WASHINGTON — The U.S. Supreme Court has turned down an appeal by media companies of government restrictions on the ownership of a newspaper and broadcast station in the same market, leaving the rules in place and sending the contentious issue once again back to the Federal Communications Commission.
The FCC is in the midst of its periodic review of media ownership rules, which broadcasters and news organizations have argued are outdated in the Internet era. The agency relaxed some of the rules in 2007, after the last review. But an appeals court tossed out the looser regulations, which largely applied to the top 20 U.S. markets, saying the FCC hadn’t followed proper procedures in making the changes.
The Supreme Court on Friday declined to hear an appeal of that lower court ruling by Media General Inc., the National Assn. of Broadcasters, Tribune Co. (which owns the Los Angeles Times and KTLA-TV Channel 5) and other media companies.
Media General, Tribune and the broadcasters said they were disappointed. But both sides in the case had thought it unlikely the high court would accept an appeal that revolved around procedural issues.
“This was a long shot,” said Shaun Sheehan, vice president of Tribune Co., which owns multiple media properties in Los Angeles, Chicago, south Florida and Hartford, Conn. “We’re pursuing relief in any venue we can find.”
The Supreme Court’s decision will not affect Tribune’s expected emergence from bankruptcy in the coming months, he said.
The company has a permanent waiver from media ownership rules in Chicago and temporary waivers in the other three markets, pending the FCC’s broad review of the regulations. In December, the FCC proposed some changes to the rules similar to the 2007 revisions. After bankruptcy, Tribune’s owners must obtain new waivers from the FCC.

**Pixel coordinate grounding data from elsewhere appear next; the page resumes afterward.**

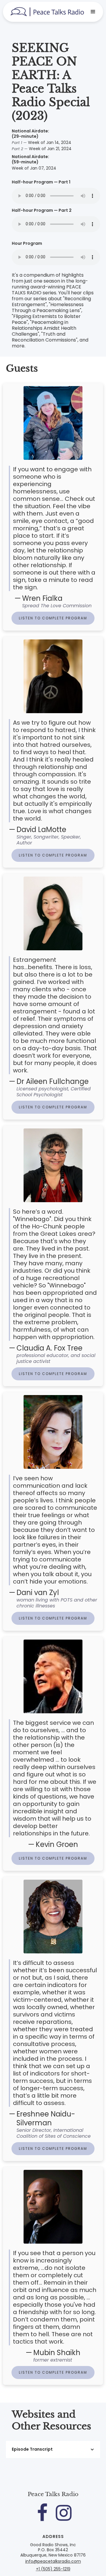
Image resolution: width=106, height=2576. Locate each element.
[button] (93, 12)
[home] (47, 12)
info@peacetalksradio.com (53, 2561)
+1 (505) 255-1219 (53, 2569)
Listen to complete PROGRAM (53, 618)
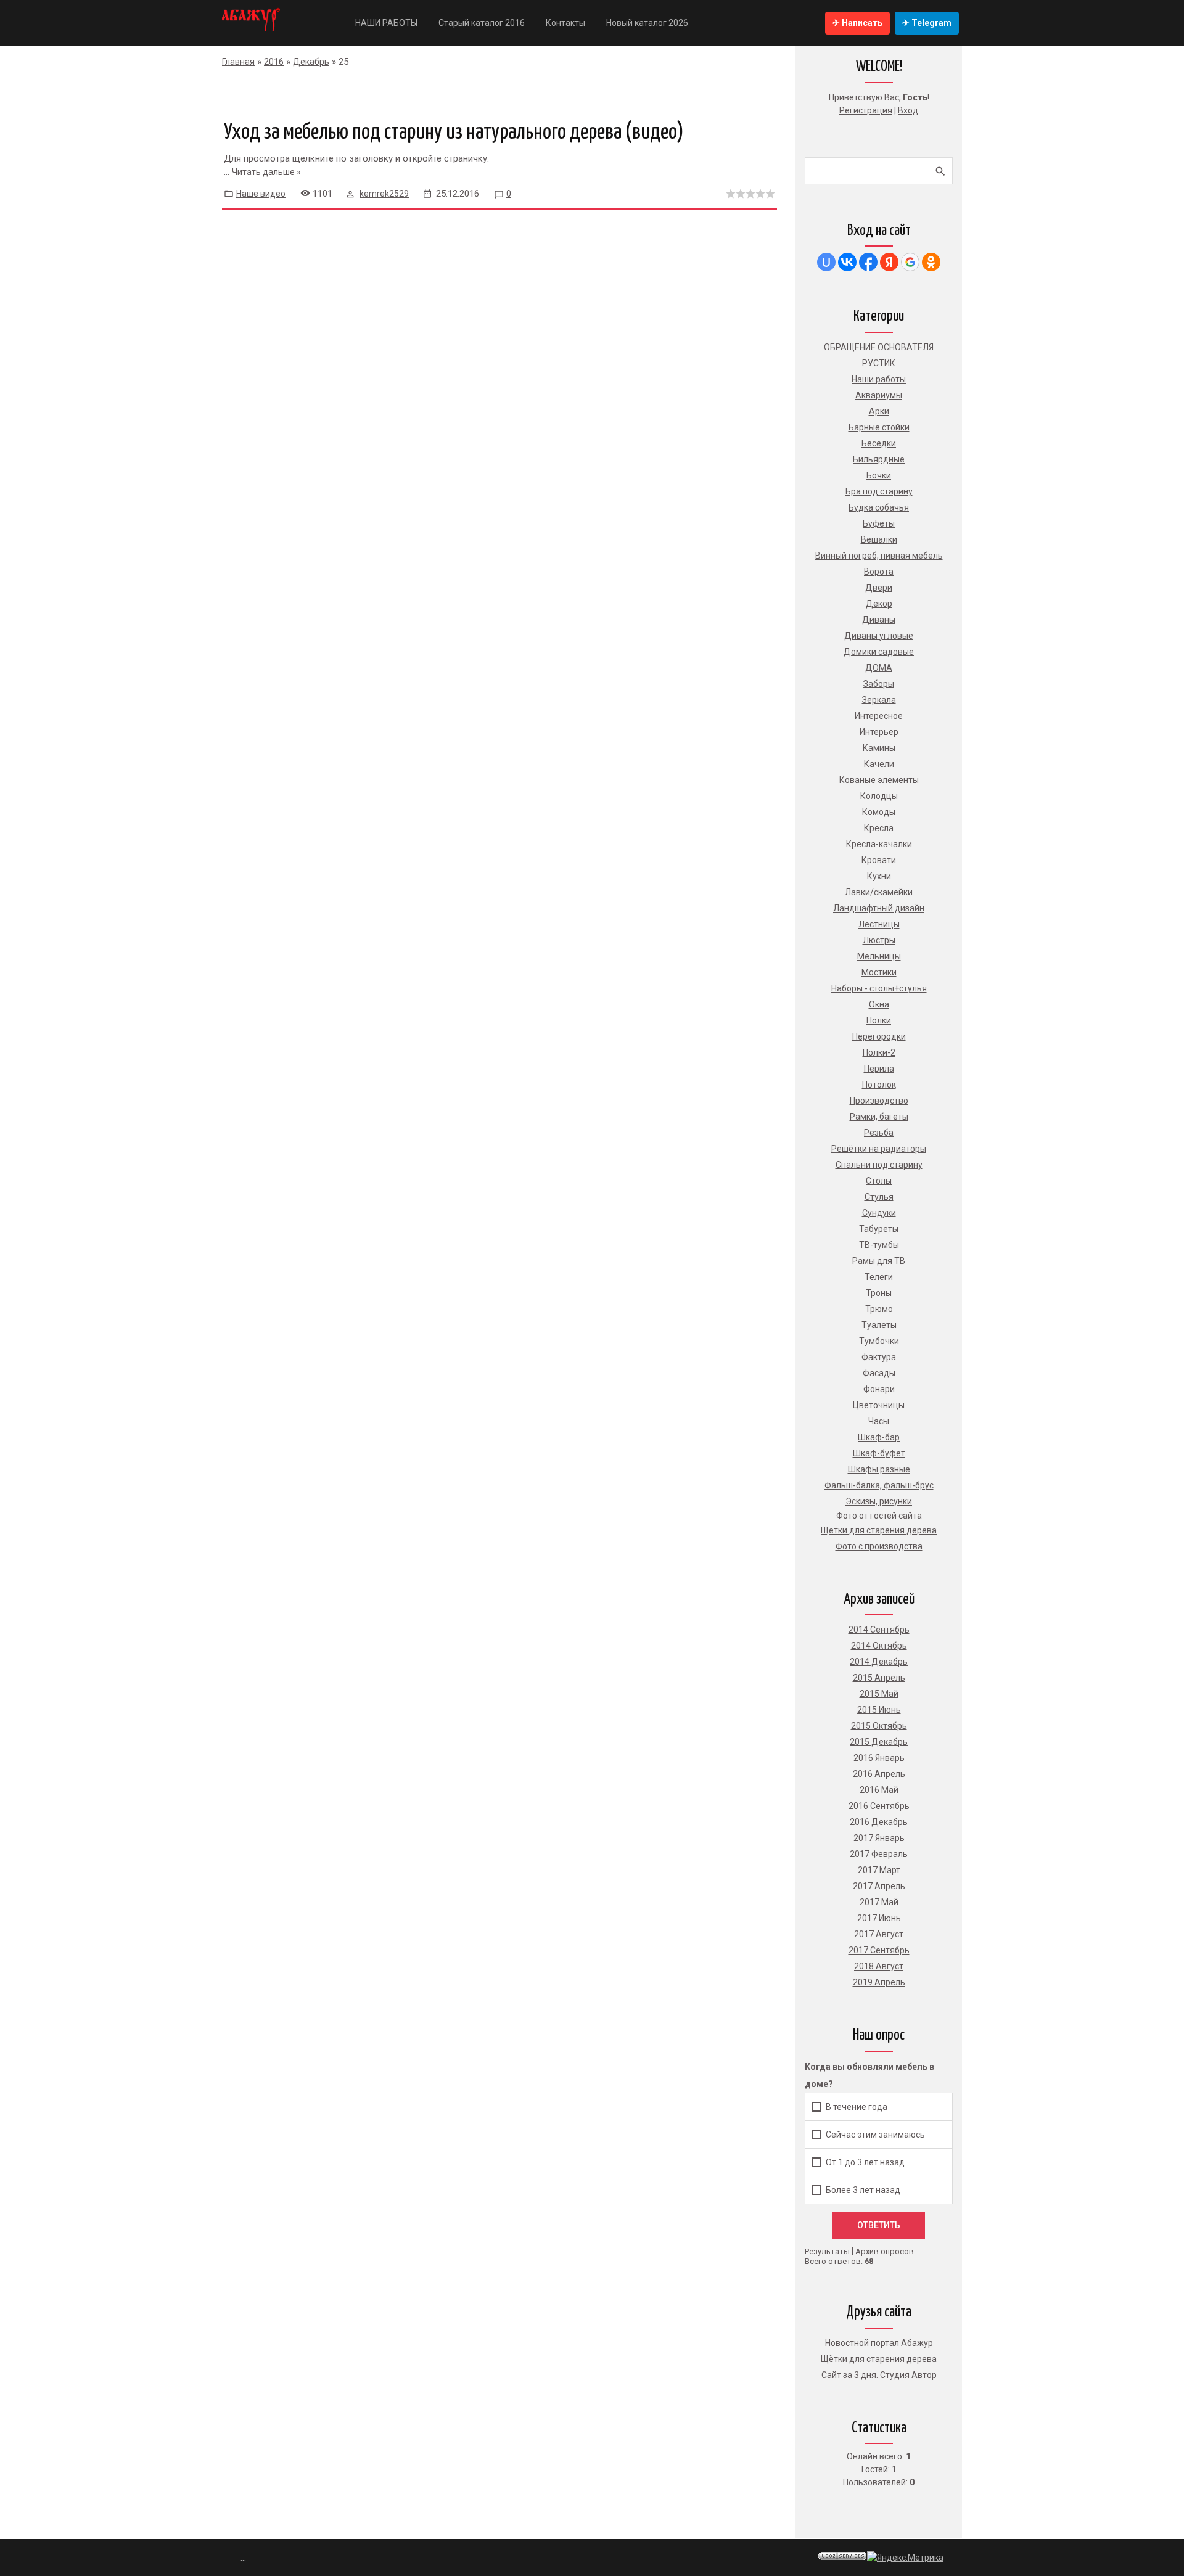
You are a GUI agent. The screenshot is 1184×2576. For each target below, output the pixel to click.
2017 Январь (879, 1838)
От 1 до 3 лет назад (865, 2162)
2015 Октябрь (879, 1726)
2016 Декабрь (879, 1822)
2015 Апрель (879, 1678)
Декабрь (311, 62)
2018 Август (878, 1966)
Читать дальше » (266, 172)
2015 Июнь (879, 1710)
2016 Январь (879, 1758)
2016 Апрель (879, 1774)
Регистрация (865, 110)
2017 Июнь (879, 1918)
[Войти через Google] (910, 262)
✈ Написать (857, 23)
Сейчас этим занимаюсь (875, 2134)
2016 (274, 62)
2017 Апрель (879, 1886)
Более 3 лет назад (863, 2189)
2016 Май (879, 1790)
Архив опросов (884, 2251)
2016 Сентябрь (879, 1806)
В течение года (856, 2106)
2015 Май (879, 1694)
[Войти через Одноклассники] (931, 262)
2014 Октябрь (879, 1646)
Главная (238, 62)
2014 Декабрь (879, 1662)
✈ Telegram (927, 23)
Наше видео (261, 194)
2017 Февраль (879, 1854)
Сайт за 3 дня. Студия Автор (879, 2375)
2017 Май (879, 1902)
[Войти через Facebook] (868, 262)
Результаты (827, 2251)
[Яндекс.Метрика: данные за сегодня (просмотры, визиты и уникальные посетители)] (905, 2557)
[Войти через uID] (826, 262)
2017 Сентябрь (879, 1950)
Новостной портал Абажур (879, 2343)
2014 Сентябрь (879, 1630)
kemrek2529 (384, 194)
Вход (908, 110)
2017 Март (879, 1870)
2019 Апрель (879, 1982)
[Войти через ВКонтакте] (847, 262)
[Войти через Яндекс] (889, 262)
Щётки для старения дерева (879, 2359)
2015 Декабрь (879, 1742)
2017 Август (878, 1934)
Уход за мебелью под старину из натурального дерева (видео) (454, 132)
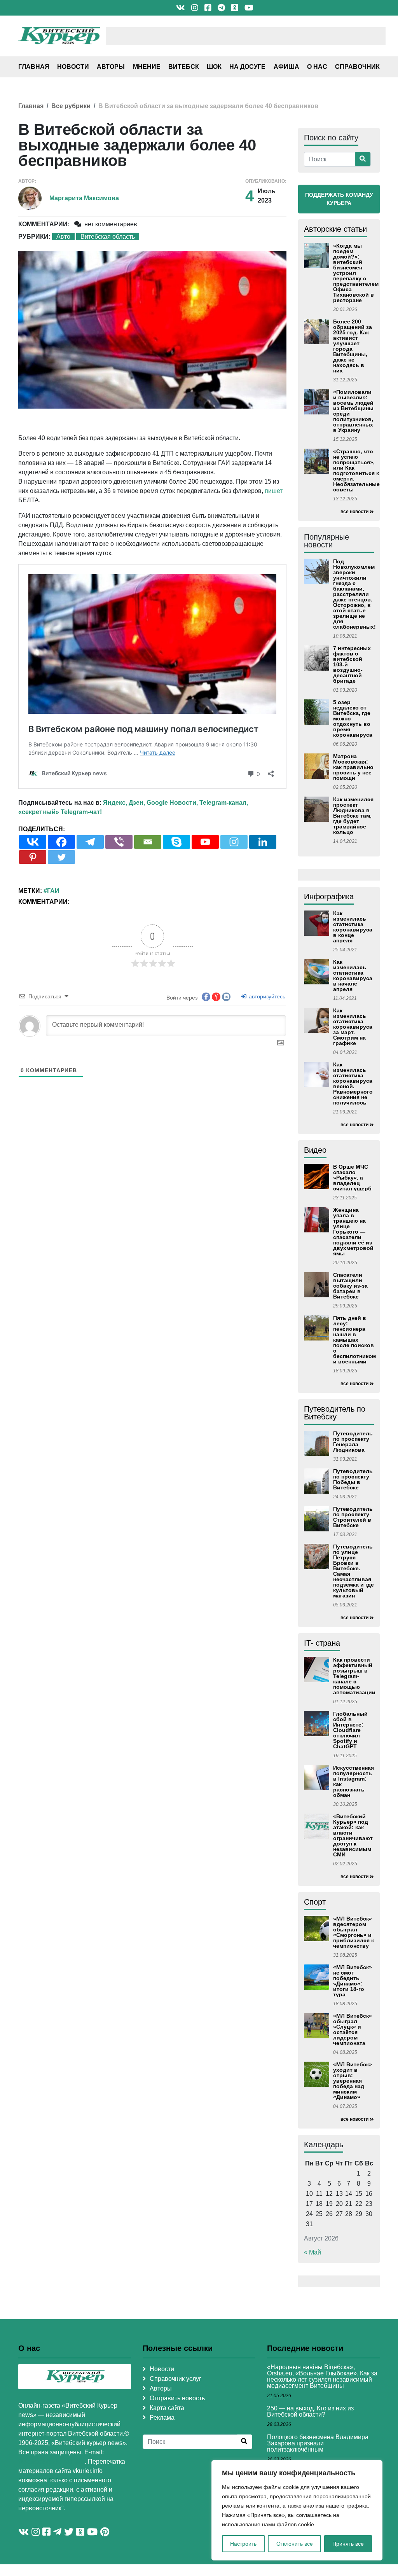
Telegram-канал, (223, 802)
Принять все (348, 2544)
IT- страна (322, 1643)
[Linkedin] (262, 842)
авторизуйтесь (266, 996)
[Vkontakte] (32, 842)
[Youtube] (205, 842)
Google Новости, (172, 802)
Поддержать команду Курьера (339, 199)
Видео (315, 1150)
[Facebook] (61, 842)
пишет (274, 491)
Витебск (183, 66)
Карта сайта (167, 2408)
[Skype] (176, 842)
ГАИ (53, 891)
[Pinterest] (32, 857)
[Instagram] (234, 842)
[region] (296, 2510)
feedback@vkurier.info (51, 2461)
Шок (214, 66)
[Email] (147, 842)
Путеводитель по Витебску (334, 1413)
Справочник (357, 66)
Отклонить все (294, 2544)
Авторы (111, 66)
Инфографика (329, 896)
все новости (354, 511)
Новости (73, 66)
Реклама (162, 2417)
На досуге (247, 66)
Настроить (243, 2544)
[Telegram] (90, 842)
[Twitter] (61, 857)
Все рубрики (71, 106)
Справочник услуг (175, 2378)
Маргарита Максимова (84, 198)
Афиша (286, 66)
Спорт (315, 1902)
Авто (63, 236)
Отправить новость (177, 2398)
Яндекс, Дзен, (124, 802)
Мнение (147, 66)
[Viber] (119, 842)
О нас (317, 66)
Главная (33, 66)
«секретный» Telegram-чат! (60, 812)
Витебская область (107, 236)
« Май (312, 2252)
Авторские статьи (335, 229)
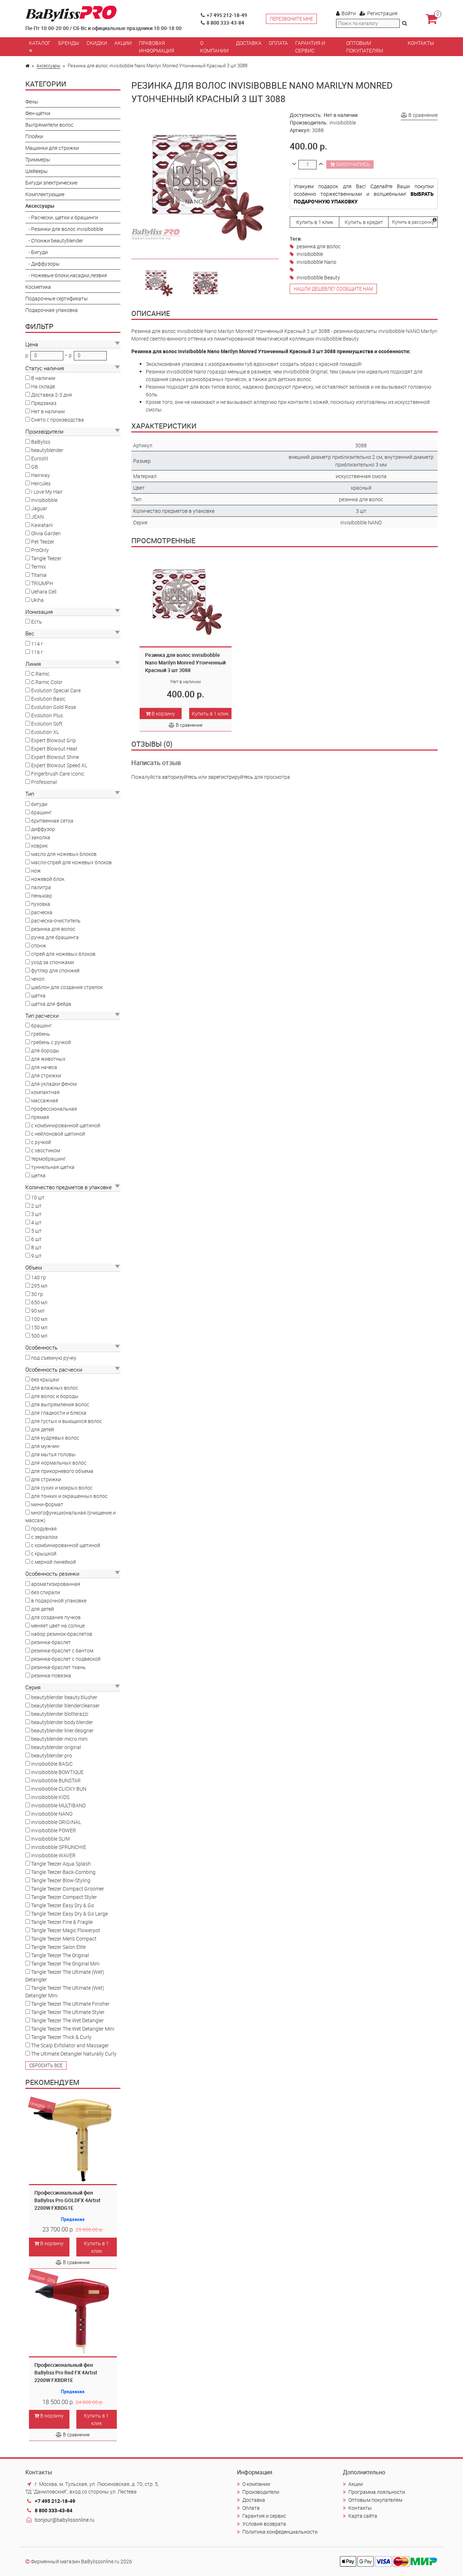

Since 1975, the FCC has banned so-called cross-ownership of newspapers and TV and radio stations in the same city. But it frequently has granted waivers.
Media companies had argued to the Supreme Court that the rules were no longer needed because people have many more ways to access news. But public interest groups said the increased demand for wireless spectrum by telecommunications companies made media ownership rules important to preserving diverse voices on the public airwaves.
“The public still gives broadcasters exclusive use of this finite and valuable resource free of charge, as well as other important privileges, in exchange for certain, reasonable commitments,” said the Prometheus Radio Project and other groups that had challenged the FCC’s 2007 loosening of the rules.
In July, the U.S. 3rd Circuit Court of Appeals in Philadelphia rejected the looser rules because the FCC hadn’t given the public enough time to comment on the proposals. The appeals court also affirmed the ownership limits the FCC had left in place.
The FCC and the Justice Department argued the government had the right to limit ownership of public airwaves to ensure “the public has access to a multiplicity of information sources.” A spokesman for FCC Chairman Julius Genachowski declined to comment.